A Cobb County teacher may be the first casualty of laws passed last year amid a conservative backlash against “woke” classrooms.

Katie Rinderle, who taught gifted students at Due West Elementary School, was placed on administrative leave after she read her fifth graders a book of rhymes with a message that challenges gender norms.

“She made the book part of a lesson about diversity, inclusion, acceptance, understanding and all the positive things that we want to have out of our public school students,” said her lawyer, Craig Goodmark.

Goodmark said a student told a parent, who quickly complained to school administrators. Rinderle was then summoned by the principal and placed on paid leave before the school year ended, he said. A termination tribunal is scheduled for Aug. 3. Goodmark said she otherwise has a “stellar” personnel file.

Goodmark said his client was told she had violated Georgia’s “divisive concepts” law passed in 2022. It was focused mainly on classroom discussions about race but included a passage about transgender athletes.

He said the law, and two others associated with parental rights and school materials, were so vague as to sow confusion, adding that his client was not told specifically how she had violated the law.

She acquired the book, “My Shadow is Purple,” at a school book fair, and said her students voted to have her read it to them.

The Cobb County School District said the action against Rinderle was “appropriate considering the entirety of the teacher’s behavior and history.” The statement did not elaborate except to say that the district remained “committed to strictly enforcing all” school board policies and the law.

Cobb school board chairman Brad Wheeler said in an email: “This is a personnel matter, I have no comment on it.”

State Rep. Will Wade, R-Dawsonville, authored House Bill 1084, now a law that prohibits teaching “divisive concepts,” such as that America is “fundamentally” racist.

It does not address gender discussions in classrooms, but Wade noted that other legislation passed the same year gave parents more control over content.

Wade said the intent was to focus classrooms on core skills, like reading and math — and to ensure material is age appropriate.
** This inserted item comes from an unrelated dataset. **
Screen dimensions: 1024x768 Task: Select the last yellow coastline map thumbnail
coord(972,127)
He said the book Rinderle read to her classroom did not sound like something he’d want read to his own two kids, rising second and fourth graders.

The Southern Poverty Law Center said in an online post that it is the first known case involving the 2022 laws limiting teacher speech.
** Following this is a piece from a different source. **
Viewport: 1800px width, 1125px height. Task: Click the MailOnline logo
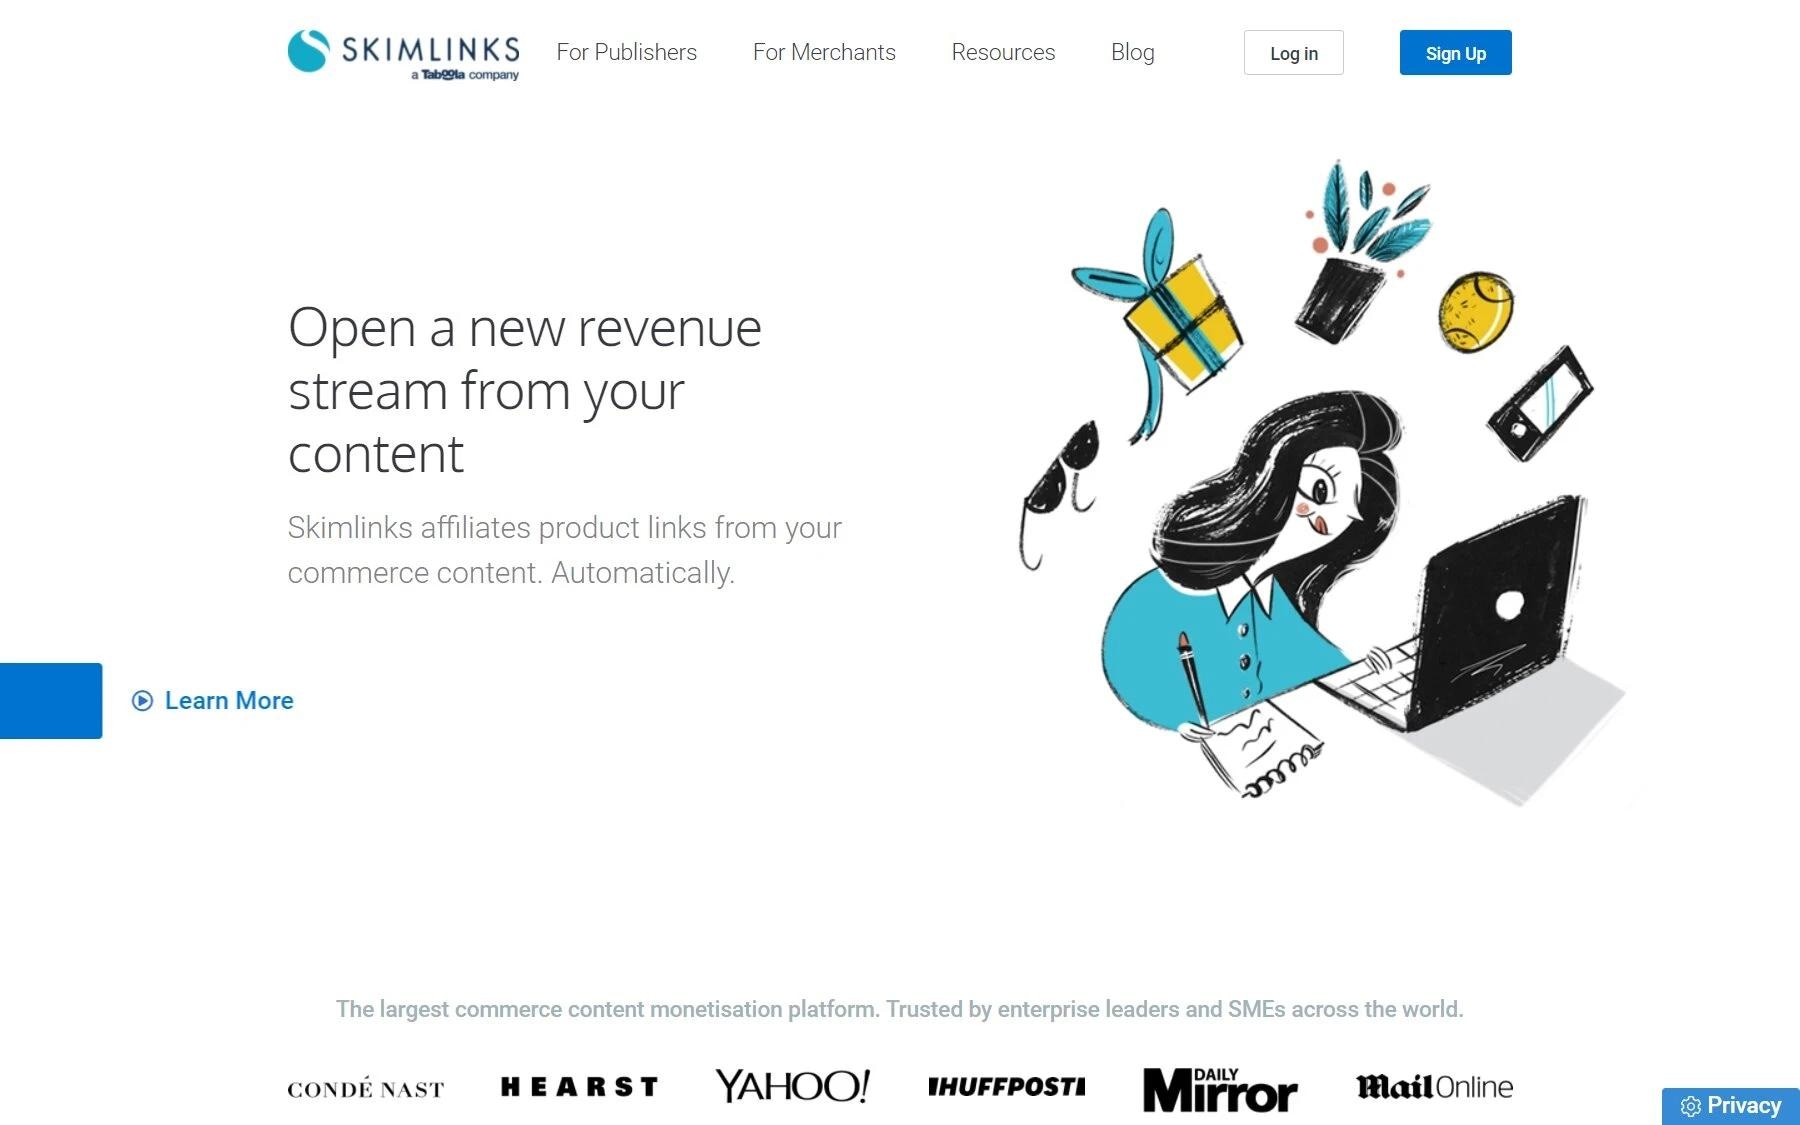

Legal expert Tanya Washington said the teacher could sue claiming violations of her federally protected rights to free speech and due process.

Teachers and other employees give up some speech protections at work, but in this case Rinderle could argue she was reading a book she thought was appropriate because she acquired it at a school-approved event, said Washington, a Georgia State University law professor.

Georgia is an at-will employment state, so workers can be fired for any reason that’s not illegal. But the U.S. Constitution requires fair notice, and Rinderle could argue the Georgia law was too vague to provide a clear warning she was crossing a line.

“What’s divisive to one parent or one child may not be divisive to another. Who is the arbiter of that determination? And the statutes are not providing much guidance in that regard,” Washington said of the law, adding that it may spawn many lawsuits, with taxpayers footing the bill.

Teachers and civil liberties advocates have often criticized the new laws as overly vague. They say teachers, wary of crossing a line they cannot see, will simply withdraw from addressing controversial topics.

Jeff Hubbard, president of the Cobb County Association of Educators, said the divisive concepts law — and the district’s reaction to it based on the complaint of one mom, who happens to be another district teacher — could destroy Rinderle’s career.

He described her as an “exemplary” teacher and predicted a backlash from her colleagues. They were just beginning to react Thursday on a Facebook page restricted to Cobb teachers.

“Absolutely insane,” wrote one in a post that Hubbard read aloud. Another: “When did teachers become the enemy?”

Staff writer Alice Tecotzky contributed to this report.